JetBlue For Good: Why This Airline Cares So Damn Much
by Cassie Shortsleeve
On Valentine’s Day, after a lone shooter entered Marjory Stoneman Douglas High School in Parkland, Florida, and took the lives of 17 people, Icema Gibbs knew it was time to get to work.
Gibbs isn’t a South Florida native or a school teacher, but rather, JetBlue’s director of corporate social responsibility. “Whenever there is a disaster—manmade or natural—if there is an opportunity for us to help, we do: specifically, if it’s a city that we serve or a city that really is near and dear to our crew members,” says Gibbs, who has been with the airline since its inception in 1999.
In the aftermath of the shooting, JetBlue, which has more than 5,000 workers who call Florida home, flew victims’ families to and from the Sunshine State for free, provided complimentary ground transportation via Lyft to and from the airport, and set up a blood drive, where blood was donated to local blood banks to help replenish the inventory that was depleted following the shooting.
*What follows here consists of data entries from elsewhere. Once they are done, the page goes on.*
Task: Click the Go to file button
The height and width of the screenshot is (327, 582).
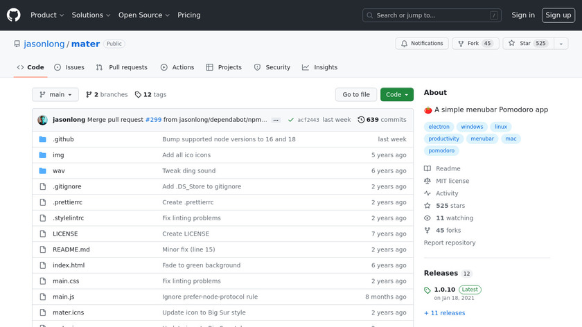Action: 356,95

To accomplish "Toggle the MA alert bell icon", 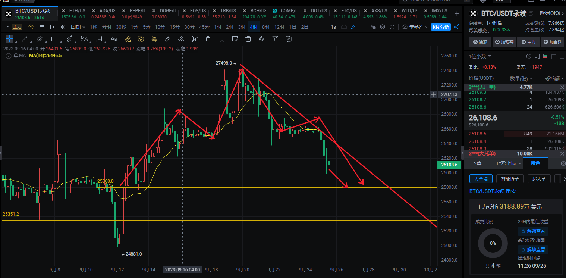I will (x=16, y=56).
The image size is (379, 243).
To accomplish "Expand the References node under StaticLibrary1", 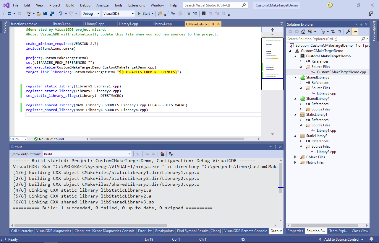I will click(x=300, y=120).
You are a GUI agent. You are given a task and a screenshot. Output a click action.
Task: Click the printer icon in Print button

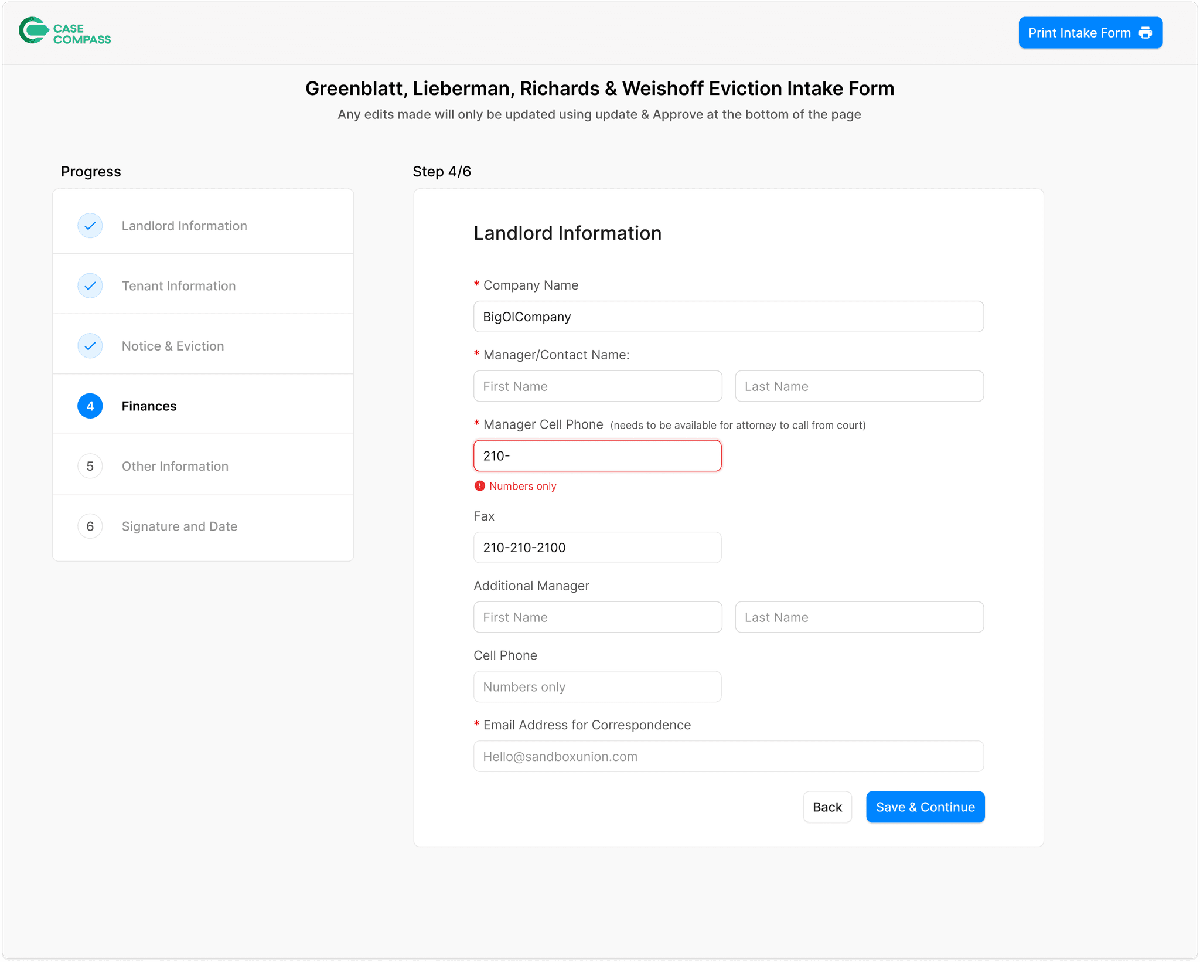1145,33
Gibbs says JetBlue was founded and committed to “always doing the right thing"—so much so that its efforts stand out amid news cycles of overbooked flights, passengers getting dragged off planes, and disruptive customers who cause planes to be turned around. In the past year alone, the New York–based airline, the sixth-biggest domestic carrier, covered flights for family members of those affected by the Orlando nightclub shooting, sent 1.5 million pounds of relief supplies and provided more than 1,100 seats to emergency personnel to Puerto Rico after Hurricane Maria, among 33 other initiatives), and brought a literacy program that provides vending machines full of books to Houston as the city reeled from the impact of Hurricane Harvey.